UDOH spokesman Tom Hudachko told FOX 13 as 280,000 social security numbers have been stolen and up to 500,000 others may have had other personal information taken including names, birth dates and addresses. However, he said Friday that number may go down as officials identify duplicate records.
Investigations are underway to determine exactly how personal information was stolen by hackers.
"Department of Technology Services indicated that normally they bring servers online with multiple security layers in place and through human error, failure to follow policy and procedure, this server simply was brought online with less security than it should have been brought online with," Hudachko said, confirming a weak password allowed hackers to breach the database.
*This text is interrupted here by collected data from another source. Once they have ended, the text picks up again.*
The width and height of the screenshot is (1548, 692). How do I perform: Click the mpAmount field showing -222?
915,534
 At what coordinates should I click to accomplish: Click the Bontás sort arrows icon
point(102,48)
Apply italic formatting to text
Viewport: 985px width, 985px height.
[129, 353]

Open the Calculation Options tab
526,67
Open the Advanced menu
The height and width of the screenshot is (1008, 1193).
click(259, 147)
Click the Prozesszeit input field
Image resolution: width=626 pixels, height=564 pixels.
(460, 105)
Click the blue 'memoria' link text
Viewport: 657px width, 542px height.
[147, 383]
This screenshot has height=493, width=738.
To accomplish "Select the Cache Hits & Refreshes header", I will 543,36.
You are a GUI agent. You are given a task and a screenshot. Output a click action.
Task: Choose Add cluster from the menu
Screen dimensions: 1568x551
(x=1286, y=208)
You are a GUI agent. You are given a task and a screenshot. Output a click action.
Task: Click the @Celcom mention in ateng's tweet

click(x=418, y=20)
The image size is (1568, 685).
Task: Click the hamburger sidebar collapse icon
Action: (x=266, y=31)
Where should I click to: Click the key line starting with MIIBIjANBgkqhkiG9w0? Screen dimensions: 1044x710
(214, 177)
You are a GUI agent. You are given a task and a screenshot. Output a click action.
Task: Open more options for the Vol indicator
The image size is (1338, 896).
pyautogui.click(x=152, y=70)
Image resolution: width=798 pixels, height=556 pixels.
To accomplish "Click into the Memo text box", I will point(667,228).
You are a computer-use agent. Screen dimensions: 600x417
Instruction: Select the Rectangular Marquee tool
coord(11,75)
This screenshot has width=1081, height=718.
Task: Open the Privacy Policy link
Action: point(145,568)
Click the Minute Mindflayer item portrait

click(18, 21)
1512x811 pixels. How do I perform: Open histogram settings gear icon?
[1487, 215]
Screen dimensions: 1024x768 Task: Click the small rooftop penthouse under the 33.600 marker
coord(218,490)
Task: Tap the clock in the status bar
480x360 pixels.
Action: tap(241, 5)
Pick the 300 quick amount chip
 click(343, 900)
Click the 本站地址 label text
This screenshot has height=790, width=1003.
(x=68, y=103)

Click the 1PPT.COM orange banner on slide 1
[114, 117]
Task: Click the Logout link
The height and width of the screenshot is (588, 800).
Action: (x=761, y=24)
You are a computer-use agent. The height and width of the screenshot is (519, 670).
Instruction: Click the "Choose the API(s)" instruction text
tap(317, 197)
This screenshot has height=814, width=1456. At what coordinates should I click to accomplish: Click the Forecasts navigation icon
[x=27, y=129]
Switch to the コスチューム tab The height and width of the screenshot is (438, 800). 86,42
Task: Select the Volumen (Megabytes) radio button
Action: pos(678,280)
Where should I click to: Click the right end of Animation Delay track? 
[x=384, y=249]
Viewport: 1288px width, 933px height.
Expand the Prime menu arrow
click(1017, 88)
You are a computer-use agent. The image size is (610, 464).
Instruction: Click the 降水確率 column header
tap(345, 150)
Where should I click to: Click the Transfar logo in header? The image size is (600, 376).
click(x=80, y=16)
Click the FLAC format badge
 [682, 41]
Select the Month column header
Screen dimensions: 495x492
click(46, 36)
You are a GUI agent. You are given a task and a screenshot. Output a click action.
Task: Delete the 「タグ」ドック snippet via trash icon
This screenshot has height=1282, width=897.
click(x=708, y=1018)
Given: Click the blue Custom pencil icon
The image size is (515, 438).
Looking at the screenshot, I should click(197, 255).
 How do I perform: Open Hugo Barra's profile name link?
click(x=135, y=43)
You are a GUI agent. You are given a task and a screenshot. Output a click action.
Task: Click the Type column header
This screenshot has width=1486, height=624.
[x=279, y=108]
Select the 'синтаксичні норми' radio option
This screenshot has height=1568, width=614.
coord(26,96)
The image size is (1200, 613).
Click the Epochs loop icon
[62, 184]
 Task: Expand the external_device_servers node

Utah Gov. Gary Herbert has ordered an audit and security review in the wake of the hacking. The U.S. Department of Health and Human Services will also get involved.
"I think this is kind of the canary in the coal mine," said Dan Berger, the CEO of Redspin, a health care data security firm based in California.
Redspin published a study last year that found 385 breaches of protected health information. More than 19 million patient health records were affected. From 2010 to 2011, Redspin documented a 97 percent increase in data breaches.
Berger said it should be warning to health care organizations, both public and private, to ensure their data is secure.
Berger said hackers are becoming increasingly interested in medical records as a commodity, because they contain more information and are more valuable to sell than credit card information.
"A personal health record right now is worth somewhere in the order of $50 per record, as compared to a stolen credit card number which might be $3 or $4. It's an amazingly high value target right now," Berger told FOX 13.
With nearly 780,000 records being stolen, a thief could theoretically make nearly $39 million from UDOH's database, but Berger cautioned that supply and demand plays a role "even in stolen records."
The Utah Department of Health is offering to provide free credit monitoring for a year to those whose information was stolen. But there is little anyone can really do between now and the time they find out they are a victim.
The state is offering to provide free credit monitoring for a year for those whose personal information was stolen. Anyone who fears they may be a victim can also take some proactive steps while they wait for the health department's letter.
"People can freeze their credit," Hudachko said. "People can put fraud alerts on their credit."
UDOH has set up a hotline for information about the data breach: 855-238-3339.
Hudachko said people can enter their Social Security Number in the menu to verify if their personal information was, in fact, compromised.
More information can also be found at health.utah.gov/databreach.